At least Bruce was looking you in the eye while he shed you.
You rid the comparison from your mind. You’d thought you were falling in love with that guy. You’d been infatuated with him from the moment you’d met. Bruce was just… Bruce. The only feelings you felt toward him were frustration, guilt, anxiety, and all of it was flooding you now. The mind was simple sometimes. Trying to find patterns even if they weren’t there, overlaying memories. Trying to make meaning out of a meaningless life.
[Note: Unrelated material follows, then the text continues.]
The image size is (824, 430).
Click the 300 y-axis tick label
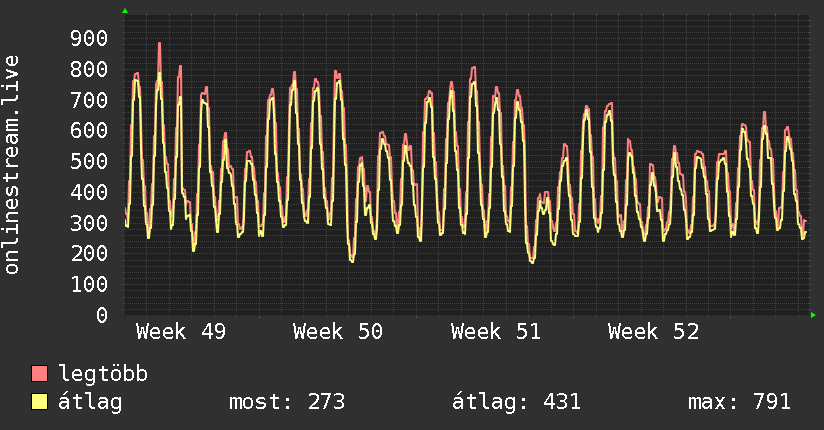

You and him had formed a strange, flimsy, temporary camaraderie, if you could even call it that. He’d helped you, you’d helped him. He’d hurt you, you’d hurt him. He worried about you. You worried about him. Becoming intertwined in each other’s lives in secret, specific ways; suddenly, without asking. Moreso than camaraderie, you’d been in cahoots. Knowing something no one else knew was intimate, but not inherently special. Like a dollar store superglue. It got the job done of sticking things together, but the bond was easily broken apart, leaving a bunch of residue no one wanted. Whatever weird fairytale of connection sat dying in the pit of your stomach shouldn’t have existed in the first place. Before today, it hadn’t even reared its ugly, confused head.
You hadn’t realized he’d gotten a call until you heard his voice lower to a gravelly hue. You moved your eyes to look at him, unblurring your vision by focusing on the phone pressed to his ear. “Can they give it to him?” A pause. Whoever he was talking to, they knew him as Batman. It was uncanny seeing him speak like that dressed in polished Dior. You instinctively spun your chair around to look at the door, making sure it was closed. On the swivel back, you noticed his gaze slip away from you as you scooted back to the table’s edge.
“I’ll check it out.” Click. He got up and pushed his chair in. You followed suit. “What is it?”
“Miller made bail. Said something on the way out about security footage.” He was already nearing the door. It took you longer than you liked to recognize the name. Your brain was mush.
“I thought you said you were taking a break this week,” There you were, going right back to abandoned houses, bitter friends, empty fields.
He pushed past you, but stalled right after. “Tell your friend to stay away from the neighborhood until his trial. You too.”
“Bruce.”
He adjusted to face you and you took a stuttered step back, way too close for comfort. So close you could smell the detergent on his clothes, see the setting shine in his hair as it dried from a recent shower. The microscopic speck of black he’d missed by his tear duct. “We don’t need to do this anymore.”
You opened your mouth to protest but nothing came out; his eyes dropped to it for a half second before resuming domineering eye contact. You felt faint. “Don’t make this difficult.” His biting enunciation made your eyes narrow. So heartless, and for what? But it didn’t hold. I see right through you. His sensitivities were scrawled on the walls of your mind in sloping, hurried letters.
You both drew a deep breath at the same time, forcing the both of you to turn your head and avert your gaze. The only sound in the room was too fast, too shallow breathing. He turned around abruptly, whacking you with his cologne.
The room’s oxygen had been replaced with smoke. At last, facing the door he could gulp down a breath. He kept a tight rein on his tone so the ebbs of adrenaline rushing through him wouldn’t taint it. “Stay in here for a few minutes, lock it on your way out. Get a ride.” He grabbed the doorknob and walked out calmly, every muscle in his legs frenzied for him to sprint off. He smiled his way through the foyer and out to the valet. His sweaty palms left prints on the steering wheel as he drove off.
He needed to sleep. Staying awake so long had made him hysterical.